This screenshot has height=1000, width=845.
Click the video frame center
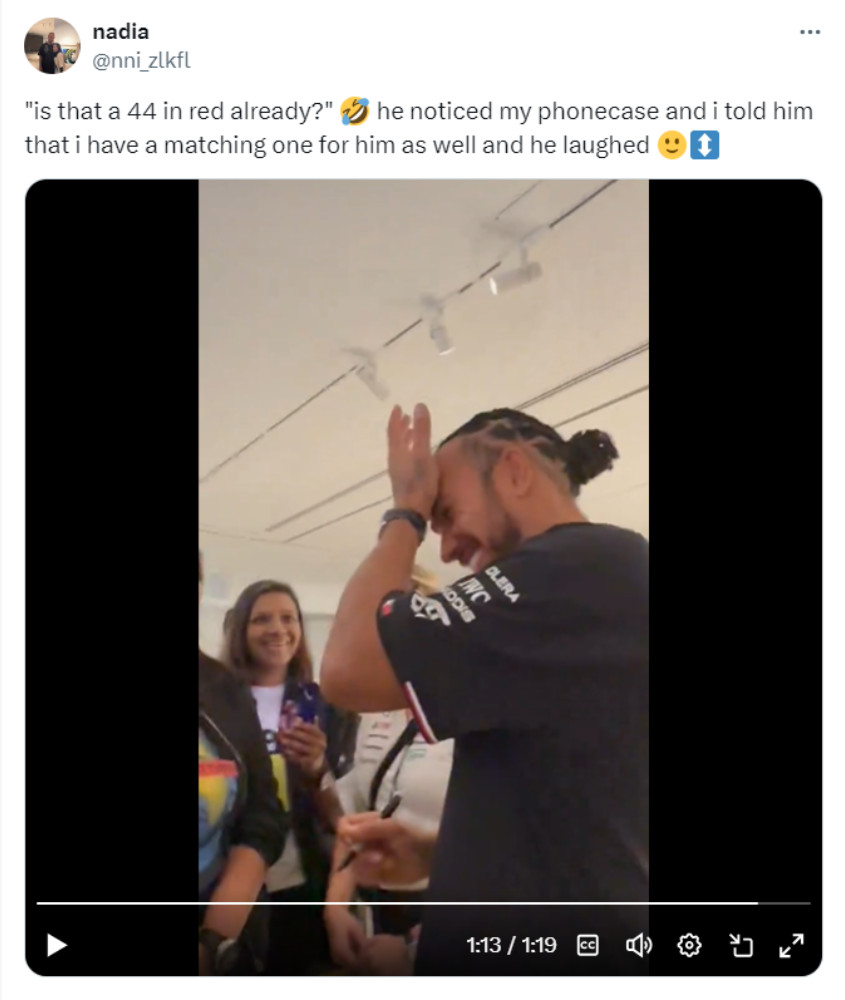tap(423, 577)
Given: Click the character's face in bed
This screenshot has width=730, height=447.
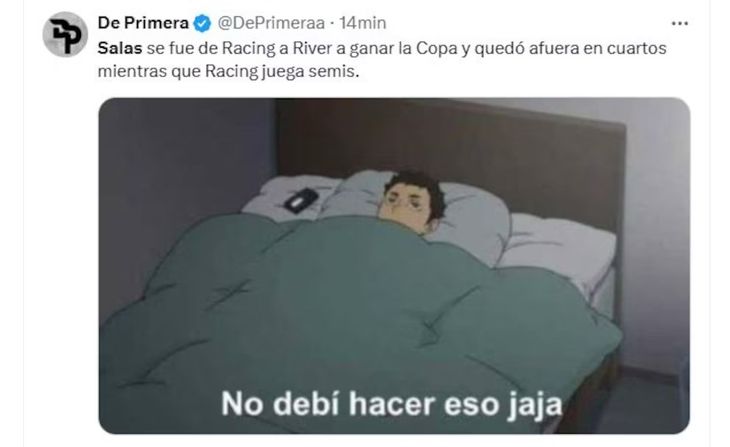Looking at the screenshot, I should click(x=408, y=203).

▶ [What is being asked] All that is wanted is the lines from the one holding "Given: Click the character's face in bed" through the end of the material, duplicated exactly, with no pictures.

▶ [Exercise output]
Given: Click the character's face in bed
This screenshot has width=730, height=447.
Looking at the screenshot, I should click(x=408, y=203).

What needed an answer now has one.